[[ Extracted material open ]]
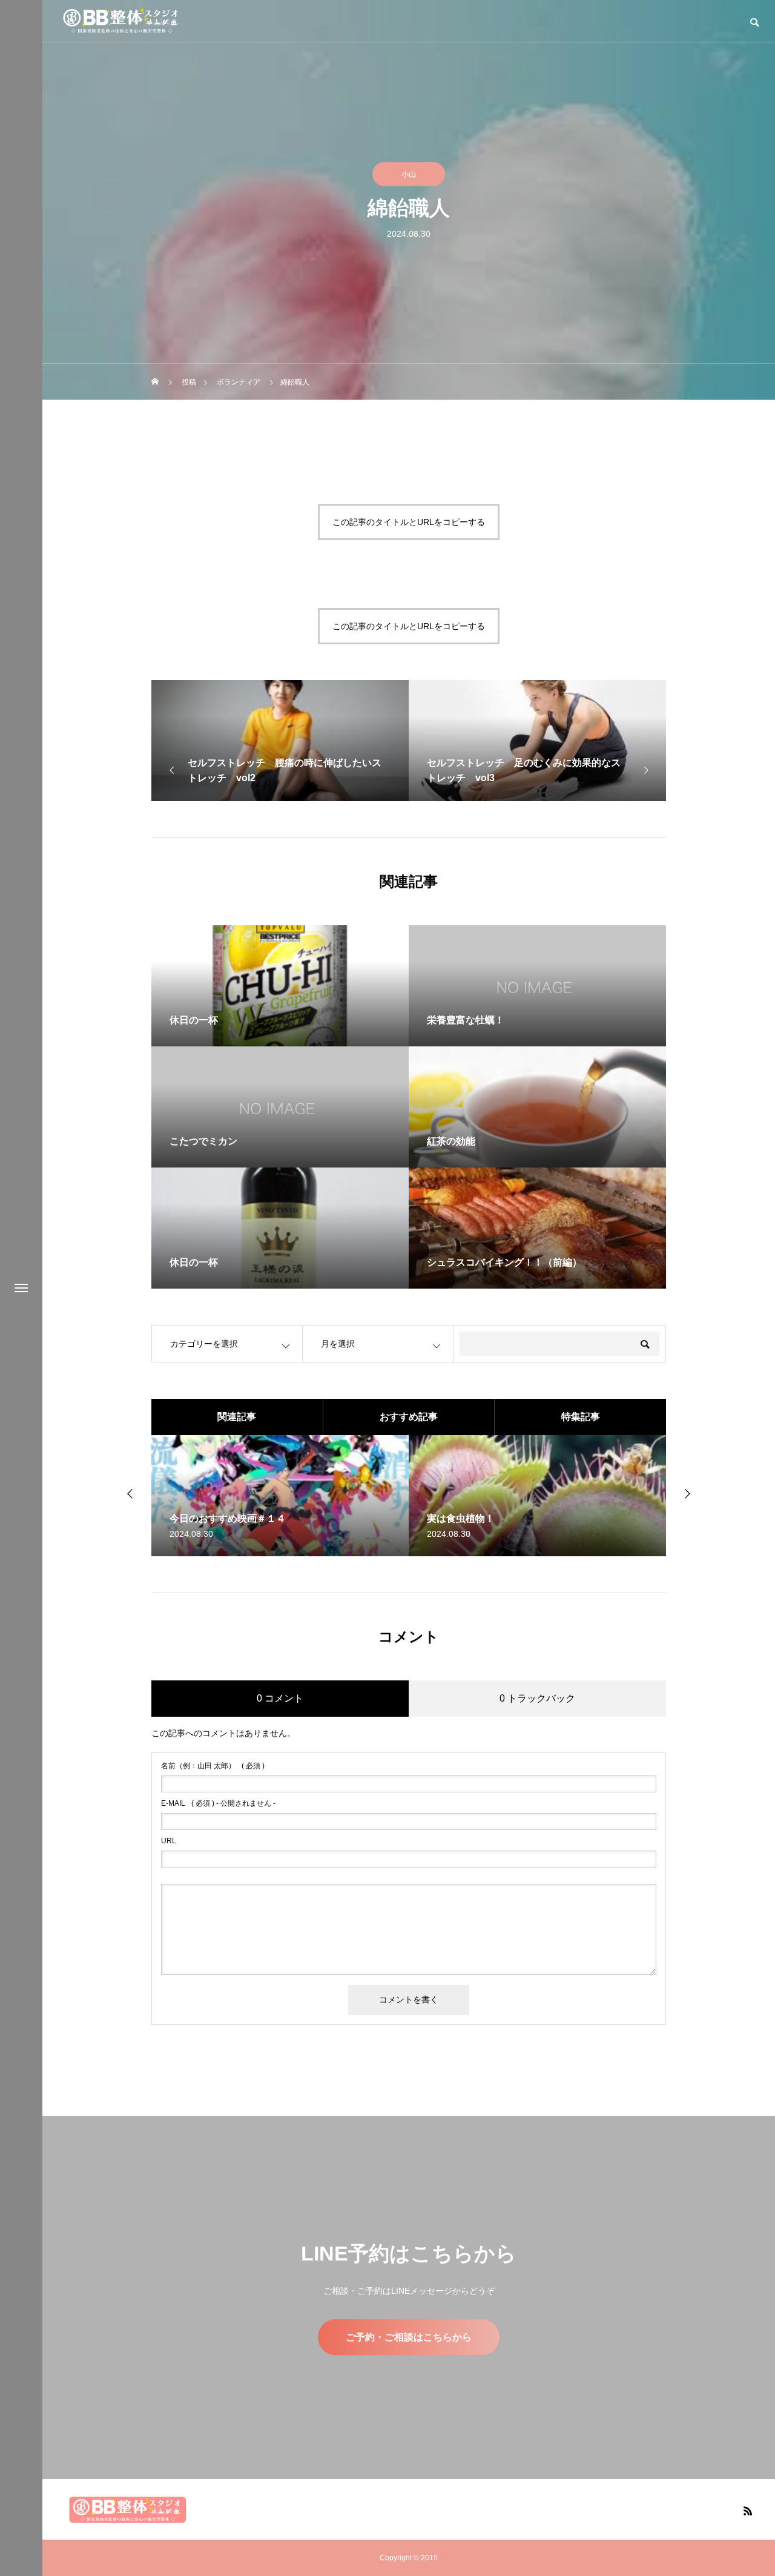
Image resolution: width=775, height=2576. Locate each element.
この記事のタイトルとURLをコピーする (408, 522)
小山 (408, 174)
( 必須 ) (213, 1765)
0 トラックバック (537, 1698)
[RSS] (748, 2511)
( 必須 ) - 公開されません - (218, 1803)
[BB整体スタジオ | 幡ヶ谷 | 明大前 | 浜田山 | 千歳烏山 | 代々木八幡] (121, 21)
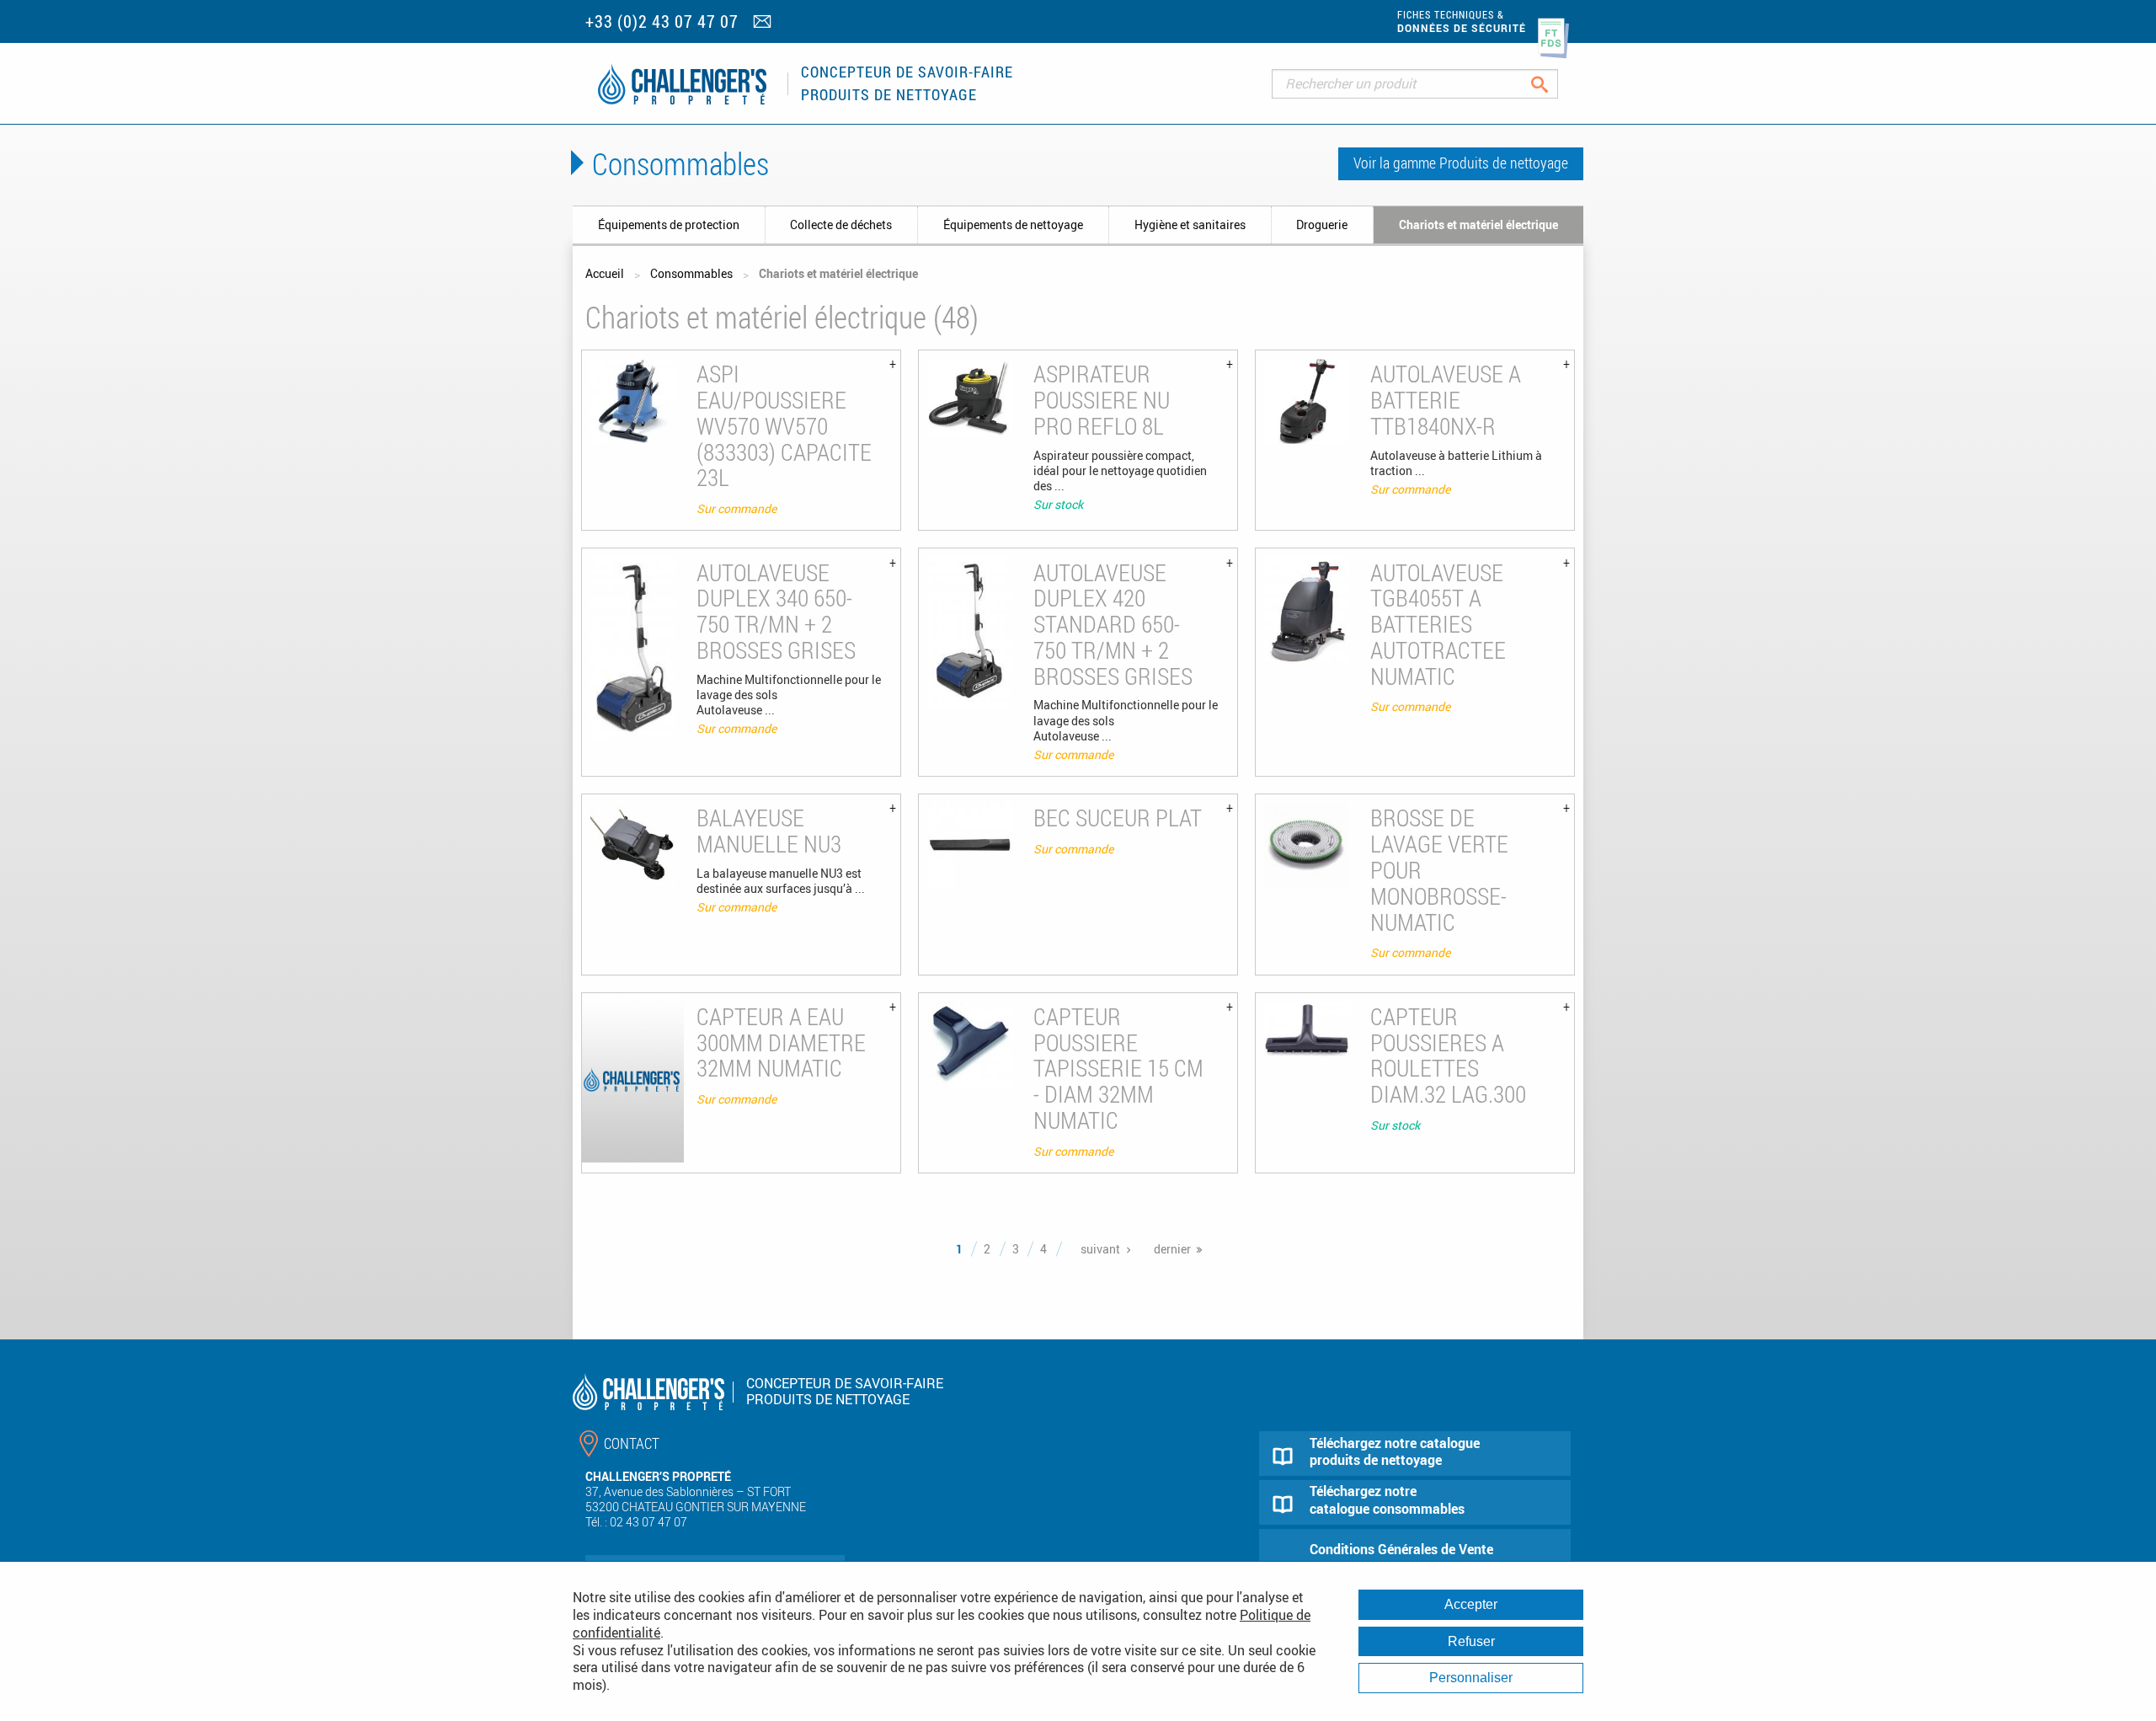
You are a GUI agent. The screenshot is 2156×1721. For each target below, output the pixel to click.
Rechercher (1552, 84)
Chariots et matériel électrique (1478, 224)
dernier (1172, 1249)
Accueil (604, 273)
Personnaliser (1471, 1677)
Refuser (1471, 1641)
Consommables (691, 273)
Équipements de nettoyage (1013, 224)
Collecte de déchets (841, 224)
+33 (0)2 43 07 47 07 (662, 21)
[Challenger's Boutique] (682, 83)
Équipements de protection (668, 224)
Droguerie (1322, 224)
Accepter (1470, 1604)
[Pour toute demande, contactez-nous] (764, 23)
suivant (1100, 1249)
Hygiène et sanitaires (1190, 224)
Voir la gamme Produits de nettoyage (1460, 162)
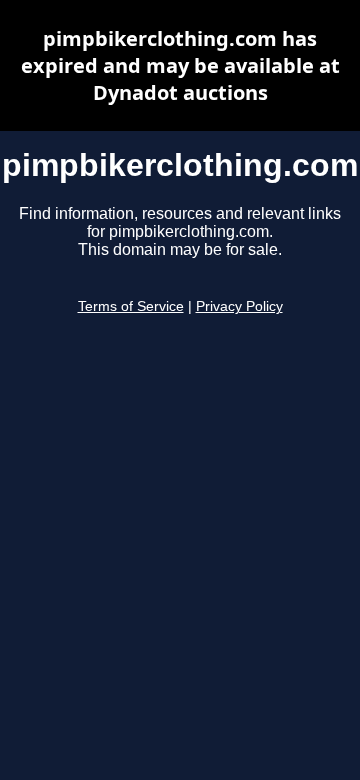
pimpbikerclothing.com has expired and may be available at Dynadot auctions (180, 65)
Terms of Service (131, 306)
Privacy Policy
[[ Extracted material closed ]]
# Exercise aim
Leave the images aside and retype each line of the listing above exactly.

# Answer space
Image resolution: width=775, height=2576. Locate each element.
この記事のタイトルとURLをコピーする (408, 522)
小山 (408, 174)
( 必須 ) (213, 1765)
0 トラックバック (537, 1698)
[RSS] (748, 2511)
( 必須 ) - 公開されません - (218, 1803)
[BB整体スタジオ | 幡ヶ谷 | 明大前 | 浜田山 | 千歳烏山 | 代々木八幡] (121, 21)
You are a GUI agent. The screenshot is 2156×1721. For each target below, output the pixel to click.
Rechercher (1552, 84)
Chariots et matériel électrique (1478, 224)
dernier (1172, 1249)
Accueil (604, 273)
Personnaliser (1471, 1677)
Refuser (1471, 1641)
Consommables (691, 273)
Équipements de nettoyage (1013, 224)
Collecte de déchets (841, 224)
+33 (0)2 43 07 47 07 (662, 21)
[Challenger's Boutique] (682, 83)
Équipements de protection (668, 224)
Droguerie (1322, 224)
Accepter (1470, 1604)
[Pour toute demande, contactez-nous] (764, 23)
suivant (1100, 1249)
Hygiène et sanitaires (1190, 224)
Voir la gamme Produits de nettoyage (1460, 162)
pimpbikerclothing.com has expired and may be available at Dynadot auctions (180, 65)
Terms of Service (131, 306)
Privacy Policy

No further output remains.